Data Start Marker
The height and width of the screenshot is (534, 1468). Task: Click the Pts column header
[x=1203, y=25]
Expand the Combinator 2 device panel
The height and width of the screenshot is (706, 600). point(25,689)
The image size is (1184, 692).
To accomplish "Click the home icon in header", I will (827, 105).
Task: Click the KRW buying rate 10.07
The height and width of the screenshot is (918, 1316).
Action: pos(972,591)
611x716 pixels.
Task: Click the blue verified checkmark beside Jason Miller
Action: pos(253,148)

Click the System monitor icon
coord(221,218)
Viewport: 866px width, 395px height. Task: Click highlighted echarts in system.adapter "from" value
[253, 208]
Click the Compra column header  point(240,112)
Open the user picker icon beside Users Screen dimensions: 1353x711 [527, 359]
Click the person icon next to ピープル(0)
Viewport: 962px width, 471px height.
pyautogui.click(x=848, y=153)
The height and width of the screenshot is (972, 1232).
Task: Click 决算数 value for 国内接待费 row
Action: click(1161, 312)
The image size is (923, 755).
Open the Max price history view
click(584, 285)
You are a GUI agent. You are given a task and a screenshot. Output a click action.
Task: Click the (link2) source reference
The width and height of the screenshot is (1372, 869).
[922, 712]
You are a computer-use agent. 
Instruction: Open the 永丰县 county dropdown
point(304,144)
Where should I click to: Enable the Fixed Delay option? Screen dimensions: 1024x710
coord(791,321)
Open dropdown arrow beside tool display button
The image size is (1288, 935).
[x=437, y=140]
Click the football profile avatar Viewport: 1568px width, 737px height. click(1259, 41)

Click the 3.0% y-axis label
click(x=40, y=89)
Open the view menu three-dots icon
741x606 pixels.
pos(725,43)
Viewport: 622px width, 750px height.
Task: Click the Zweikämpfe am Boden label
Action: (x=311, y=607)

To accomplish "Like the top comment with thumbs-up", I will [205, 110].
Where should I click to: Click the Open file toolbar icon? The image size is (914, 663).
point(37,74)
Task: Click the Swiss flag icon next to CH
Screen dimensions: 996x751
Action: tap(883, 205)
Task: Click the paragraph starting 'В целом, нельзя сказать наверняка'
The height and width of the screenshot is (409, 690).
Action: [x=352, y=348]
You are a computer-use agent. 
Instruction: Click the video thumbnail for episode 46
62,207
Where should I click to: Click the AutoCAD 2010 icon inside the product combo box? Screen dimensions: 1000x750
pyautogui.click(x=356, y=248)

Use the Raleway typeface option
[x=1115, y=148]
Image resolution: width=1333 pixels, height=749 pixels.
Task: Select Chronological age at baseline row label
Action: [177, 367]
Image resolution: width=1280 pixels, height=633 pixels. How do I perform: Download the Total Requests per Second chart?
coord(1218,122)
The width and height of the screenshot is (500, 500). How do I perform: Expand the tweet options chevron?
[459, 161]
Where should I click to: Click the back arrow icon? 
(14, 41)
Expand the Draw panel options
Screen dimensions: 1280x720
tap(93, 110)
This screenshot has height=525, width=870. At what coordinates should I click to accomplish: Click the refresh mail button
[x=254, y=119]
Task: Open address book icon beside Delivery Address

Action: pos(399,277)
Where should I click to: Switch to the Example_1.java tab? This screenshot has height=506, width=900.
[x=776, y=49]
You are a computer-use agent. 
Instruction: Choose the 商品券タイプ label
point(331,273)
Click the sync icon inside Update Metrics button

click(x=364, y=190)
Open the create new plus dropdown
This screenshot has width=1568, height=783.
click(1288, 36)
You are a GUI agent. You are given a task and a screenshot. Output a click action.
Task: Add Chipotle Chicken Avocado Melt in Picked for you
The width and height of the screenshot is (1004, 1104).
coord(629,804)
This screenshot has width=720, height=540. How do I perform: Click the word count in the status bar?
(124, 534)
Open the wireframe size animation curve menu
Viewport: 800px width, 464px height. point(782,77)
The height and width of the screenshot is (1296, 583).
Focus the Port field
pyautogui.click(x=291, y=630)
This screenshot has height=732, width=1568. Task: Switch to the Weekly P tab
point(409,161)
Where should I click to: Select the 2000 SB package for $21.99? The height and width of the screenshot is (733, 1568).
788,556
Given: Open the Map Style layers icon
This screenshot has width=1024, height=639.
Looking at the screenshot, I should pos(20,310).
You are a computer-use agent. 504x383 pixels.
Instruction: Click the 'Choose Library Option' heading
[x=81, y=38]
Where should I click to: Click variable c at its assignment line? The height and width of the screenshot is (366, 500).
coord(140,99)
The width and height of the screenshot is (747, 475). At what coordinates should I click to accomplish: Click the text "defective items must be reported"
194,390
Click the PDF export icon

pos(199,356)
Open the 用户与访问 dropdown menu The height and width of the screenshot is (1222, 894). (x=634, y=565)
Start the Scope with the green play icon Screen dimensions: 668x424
Data End Marker
# [Your objective]
From the records above, copy each line in which the string "with" occurs.

# [Exercise answer]
To accomplish "Like the top comment with thumbs-up", I will [205, 110].
Start the Scope with the green play icon Screen dimensions: 668x424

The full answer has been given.